▶ What this task involves:
All the data should be transcribed exactly, with every line kept.

Stored records

• • • • • • •

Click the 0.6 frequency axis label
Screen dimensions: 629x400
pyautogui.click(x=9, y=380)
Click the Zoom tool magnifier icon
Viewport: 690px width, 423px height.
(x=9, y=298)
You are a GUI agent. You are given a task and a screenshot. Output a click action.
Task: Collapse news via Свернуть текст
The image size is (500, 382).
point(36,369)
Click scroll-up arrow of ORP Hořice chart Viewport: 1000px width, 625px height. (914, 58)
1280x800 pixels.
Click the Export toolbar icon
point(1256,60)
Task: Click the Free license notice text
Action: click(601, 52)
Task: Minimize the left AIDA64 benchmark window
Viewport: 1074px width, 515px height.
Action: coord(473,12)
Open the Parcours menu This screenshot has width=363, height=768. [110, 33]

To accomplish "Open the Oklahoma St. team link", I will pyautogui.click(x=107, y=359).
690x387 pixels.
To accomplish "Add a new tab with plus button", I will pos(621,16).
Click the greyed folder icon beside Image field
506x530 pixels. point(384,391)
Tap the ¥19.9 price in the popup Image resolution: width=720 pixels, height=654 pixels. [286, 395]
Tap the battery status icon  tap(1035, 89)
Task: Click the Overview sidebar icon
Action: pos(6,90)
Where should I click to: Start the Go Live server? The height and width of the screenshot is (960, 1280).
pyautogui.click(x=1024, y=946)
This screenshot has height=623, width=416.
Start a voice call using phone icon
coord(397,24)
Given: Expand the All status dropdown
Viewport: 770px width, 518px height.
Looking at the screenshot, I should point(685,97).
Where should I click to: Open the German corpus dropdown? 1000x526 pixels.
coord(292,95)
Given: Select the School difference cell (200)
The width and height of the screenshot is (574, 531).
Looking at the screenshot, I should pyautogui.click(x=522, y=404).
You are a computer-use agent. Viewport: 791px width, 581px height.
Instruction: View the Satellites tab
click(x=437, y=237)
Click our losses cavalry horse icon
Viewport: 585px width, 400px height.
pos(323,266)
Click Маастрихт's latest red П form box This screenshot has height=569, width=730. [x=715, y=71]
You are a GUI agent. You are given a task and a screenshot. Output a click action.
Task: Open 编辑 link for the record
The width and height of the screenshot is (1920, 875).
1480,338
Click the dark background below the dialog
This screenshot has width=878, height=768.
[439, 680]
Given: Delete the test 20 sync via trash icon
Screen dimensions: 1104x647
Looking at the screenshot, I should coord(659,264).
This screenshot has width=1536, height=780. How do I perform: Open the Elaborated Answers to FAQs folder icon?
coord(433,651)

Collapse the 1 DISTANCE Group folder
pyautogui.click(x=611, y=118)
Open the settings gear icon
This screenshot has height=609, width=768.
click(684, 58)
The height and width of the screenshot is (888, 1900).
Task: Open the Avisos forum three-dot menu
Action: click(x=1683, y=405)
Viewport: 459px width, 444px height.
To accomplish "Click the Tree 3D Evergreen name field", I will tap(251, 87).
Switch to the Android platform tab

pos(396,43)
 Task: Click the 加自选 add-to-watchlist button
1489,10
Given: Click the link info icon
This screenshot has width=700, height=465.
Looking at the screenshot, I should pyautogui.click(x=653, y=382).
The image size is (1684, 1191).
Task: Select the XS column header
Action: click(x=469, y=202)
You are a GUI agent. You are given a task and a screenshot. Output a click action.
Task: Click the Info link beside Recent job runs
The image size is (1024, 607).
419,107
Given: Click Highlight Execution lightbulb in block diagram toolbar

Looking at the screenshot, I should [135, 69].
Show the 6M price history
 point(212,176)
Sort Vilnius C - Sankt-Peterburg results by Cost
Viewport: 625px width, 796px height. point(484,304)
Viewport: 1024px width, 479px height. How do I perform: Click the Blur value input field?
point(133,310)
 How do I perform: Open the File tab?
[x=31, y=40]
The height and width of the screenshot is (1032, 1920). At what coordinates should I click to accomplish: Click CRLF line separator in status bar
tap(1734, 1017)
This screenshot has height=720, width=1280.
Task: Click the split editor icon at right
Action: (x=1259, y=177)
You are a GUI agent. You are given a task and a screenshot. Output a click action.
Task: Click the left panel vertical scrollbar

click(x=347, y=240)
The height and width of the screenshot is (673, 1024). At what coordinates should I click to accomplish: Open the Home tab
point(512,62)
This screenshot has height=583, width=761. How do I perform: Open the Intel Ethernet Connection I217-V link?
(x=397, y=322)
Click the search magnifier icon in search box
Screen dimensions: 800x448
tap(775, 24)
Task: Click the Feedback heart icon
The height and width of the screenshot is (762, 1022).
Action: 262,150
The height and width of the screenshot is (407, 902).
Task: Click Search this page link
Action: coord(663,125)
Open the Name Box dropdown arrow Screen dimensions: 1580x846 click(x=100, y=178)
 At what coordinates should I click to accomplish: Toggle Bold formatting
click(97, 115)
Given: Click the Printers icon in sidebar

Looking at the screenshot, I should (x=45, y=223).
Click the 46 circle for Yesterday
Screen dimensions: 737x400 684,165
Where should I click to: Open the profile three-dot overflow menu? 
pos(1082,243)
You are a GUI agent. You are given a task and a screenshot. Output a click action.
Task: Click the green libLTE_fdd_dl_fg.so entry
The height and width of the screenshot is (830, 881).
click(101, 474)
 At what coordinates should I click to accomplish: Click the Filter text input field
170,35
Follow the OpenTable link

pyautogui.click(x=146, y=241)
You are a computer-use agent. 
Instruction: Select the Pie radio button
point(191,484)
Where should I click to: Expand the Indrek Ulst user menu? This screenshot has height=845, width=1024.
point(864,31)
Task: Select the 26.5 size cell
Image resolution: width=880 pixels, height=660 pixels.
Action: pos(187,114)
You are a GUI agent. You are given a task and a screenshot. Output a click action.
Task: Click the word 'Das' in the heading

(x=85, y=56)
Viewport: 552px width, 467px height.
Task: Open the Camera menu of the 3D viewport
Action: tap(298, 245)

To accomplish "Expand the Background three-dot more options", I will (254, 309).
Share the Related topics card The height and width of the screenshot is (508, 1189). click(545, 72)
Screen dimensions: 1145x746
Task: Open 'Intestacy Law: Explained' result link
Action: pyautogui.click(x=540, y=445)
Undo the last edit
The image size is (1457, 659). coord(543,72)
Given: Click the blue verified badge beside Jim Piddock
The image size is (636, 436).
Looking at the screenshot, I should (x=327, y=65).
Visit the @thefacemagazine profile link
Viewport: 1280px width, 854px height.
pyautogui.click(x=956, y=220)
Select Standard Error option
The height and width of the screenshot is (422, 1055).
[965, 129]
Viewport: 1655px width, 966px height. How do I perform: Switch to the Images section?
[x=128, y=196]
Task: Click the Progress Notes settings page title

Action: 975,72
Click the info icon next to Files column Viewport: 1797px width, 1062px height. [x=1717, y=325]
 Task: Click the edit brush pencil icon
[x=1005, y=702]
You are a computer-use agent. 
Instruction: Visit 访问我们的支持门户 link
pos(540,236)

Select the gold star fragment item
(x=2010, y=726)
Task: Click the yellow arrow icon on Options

• • • • • • •

▶ Task response:
Click the 0.6 frequency axis label
Screen dimensions: 629x400
pyautogui.click(x=9, y=380)
Click the Zoom tool magnifier icon
Viewport: 690px width, 423px height.
(x=9, y=298)
You are a GUI agent. You are given a task and a screenshot. Output a click action.
Task: Collapse news via Свернуть текст
The image size is (500, 382).
point(36,369)
Click scroll-up arrow of ORP Hořice chart Viewport: 1000px width, 625px height. (914, 58)
1280x800 pixels.
Click the Export toolbar icon
point(1256,60)
Task: Click the Free license notice text
Action: click(601, 52)
Task: Minimize the left AIDA64 benchmark window
Viewport: 1074px width, 515px height.
Action: coord(473,12)
Open the Parcours menu This screenshot has width=363, height=768. [110, 33]

To accomplish "Open the Oklahoma St. team link", I will pyautogui.click(x=107, y=359).
690x387 pixels.
To accomplish "Add a new tab with plus button", I will pos(621,16).
Click the greyed folder icon beside Image field
506x530 pixels. point(384,391)
Tap the ¥19.9 price in the popup Image resolution: width=720 pixels, height=654 pixels. [286, 395]
Tap the battery status icon  tap(1035, 89)
Task: Click the Overview sidebar icon
Action: pos(6,90)
Where should I click to: Start the Go Live server? The height and width of the screenshot is (960, 1280).
pyautogui.click(x=1024, y=946)
This screenshot has height=623, width=416.
Start a voice call using phone icon
coord(397,24)
Given: Expand the All status dropdown
Viewport: 770px width, 518px height.
Looking at the screenshot, I should point(685,97).
Where should I click to: Open the German corpus dropdown? 1000x526 pixels.
coord(292,95)
Given: Select the School difference cell (200)
The width and height of the screenshot is (574, 531).
Looking at the screenshot, I should pyautogui.click(x=522, y=404).
You are a computer-use agent. Viewport: 791px width, 581px height.
Instruction: View the Satellites tab
click(x=437, y=237)
Click our losses cavalry horse icon
Viewport: 585px width, 400px height.
pos(323,266)
Click Маастрихт's latest red П form box This screenshot has height=569, width=730. [x=715, y=71]
You are a GUI agent. You are given a task and a screenshot. Output a click action.
Task: Open 编辑 link for the record
The width and height of the screenshot is (1920, 875).
1480,338
Click the dark background below the dialog
This screenshot has width=878, height=768.
[439, 680]
Given: Delete the test 20 sync via trash icon
Screen dimensions: 1104x647
Looking at the screenshot, I should coord(659,264).
This screenshot has width=1536, height=780. How do I perform: Open the Elaborated Answers to FAQs folder icon?
coord(433,651)

Collapse the 1 DISTANCE Group folder
pyautogui.click(x=611, y=118)
Open the settings gear icon
This screenshot has height=609, width=768.
click(684, 58)
The height and width of the screenshot is (888, 1900).
Task: Open the Avisos forum three-dot menu
Action: click(x=1683, y=405)
Viewport: 459px width, 444px height.
To accomplish "Click the Tree 3D Evergreen name field", I will tap(251, 87).
Switch to the Android platform tab

pos(396,43)
 Task: Click the 加自选 add-to-watchlist button
1489,10
Given: Click the link info icon
This screenshot has width=700, height=465.
Looking at the screenshot, I should pyautogui.click(x=653, y=382).
The image size is (1684, 1191).
Task: Select the XS column header
Action: click(x=469, y=202)
You are a GUI agent. You are given a task and a screenshot. Output a click action.
Task: Click the Info link beside Recent job runs
The image size is (1024, 607).
419,107
Given: Click Highlight Execution lightbulb in block diagram toolbar

Looking at the screenshot, I should [135, 69].
Show the 6M price history
 point(212,176)
Sort Vilnius C - Sankt-Peterburg results by Cost
Viewport: 625px width, 796px height. point(484,304)
Viewport: 1024px width, 479px height. How do I perform: Click the Blur value input field?
point(133,310)
 How do I perform: Open the File tab?
[x=31, y=40]
The height and width of the screenshot is (1032, 1920). At what coordinates should I click to accomplish: Click CRLF line separator in status bar
tap(1734, 1017)
This screenshot has height=720, width=1280.
Task: Click the split editor icon at right
Action: (x=1259, y=177)
You are a GUI agent. You are given a task and a screenshot. Output a click action.
Task: Click the left panel vertical scrollbar

click(x=347, y=240)
The height and width of the screenshot is (673, 1024). At what coordinates should I click to accomplish: Open the Home tab
point(512,62)
This screenshot has height=583, width=761. How do I perform: Open the Intel Ethernet Connection I217-V link?
(x=397, y=322)
Click the search magnifier icon in search box
Screen dimensions: 800x448
tap(775, 24)
Task: Click the Feedback heart icon
The height and width of the screenshot is (762, 1022).
Action: 262,150
The height and width of the screenshot is (407, 902).
Task: Click Search this page link
Action: coord(663,125)
Open the Name Box dropdown arrow Screen dimensions: 1580x846 click(x=100, y=178)
 At what coordinates should I click to accomplish: Toggle Bold formatting
click(97, 115)
Given: Click the Printers icon in sidebar

Looking at the screenshot, I should (x=45, y=223).
Click the 46 circle for Yesterday
Screen dimensions: 737x400 684,165
Where should I click to: Open the profile three-dot overflow menu? 
pos(1082,243)
You are a GUI agent. You are given a task and a screenshot. Output a click action.
Task: Click the green libLTE_fdd_dl_fg.so entry
The height and width of the screenshot is (830, 881).
click(101, 474)
 At what coordinates should I click to accomplish: Click the Filter text input field
170,35
Follow the OpenTable link

pyautogui.click(x=146, y=241)
You are a computer-use agent. 
Instruction: Select the Pie radio button
point(191,484)
Where should I click to: Expand the Indrek Ulst user menu? This screenshot has height=845, width=1024.
point(864,31)
Task: Select the 26.5 size cell
Image resolution: width=880 pixels, height=660 pixels.
Action: pos(187,114)
You are a GUI agent. You are given a task and a screenshot. Output a click action.
Task: Click the word 'Das' in the heading

(x=85, y=56)
Viewport: 552px width, 467px height.
Task: Open the Camera menu of the 3D viewport
Action: tap(298, 245)

To accomplish "Expand the Background three-dot more options", I will (254, 309).
Share the Related topics card The height and width of the screenshot is (508, 1189). click(545, 72)
Screen dimensions: 1145x746
Task: Open 'Intestacy Law: Explained' result link
Action: pyautogui.click(x=540, y=445)
Undo the last edit
The image size is (1457, 659). coord(543,72)
Given: Click the blue verified badge beside Jim Piddock
The image size is (636, 436).
Looking at the screenshot, I should (x=327, y=65).
Visit the @thefacemagazine profile link
Viewport: 1280px width, 854px height.
pyautogui.click(x=956, y=220)
Select Standard Error option
The height and width of the screenshot is (422, 1055).
[965, 129]
Viewport: 1655px width, 966px height. How do I perform: Switch to the Images section?
[x=128, y=196]
Task: Click the Progress Notes settings page title

Action: 975,72
Click the info icon next to Files column Viewport: 1797px width, 1062px height. [x=1717, y=325]
 Task: Click the edit brush pencil icon
[x=1005, y=702]
You are a computer-use agent. 
Instruction: Visit 访问我们的支持门户 link
pos(540,236)

Select the gold star fragment item
(x=2010, y=726)
Task: Click the yellow arrow icon on Options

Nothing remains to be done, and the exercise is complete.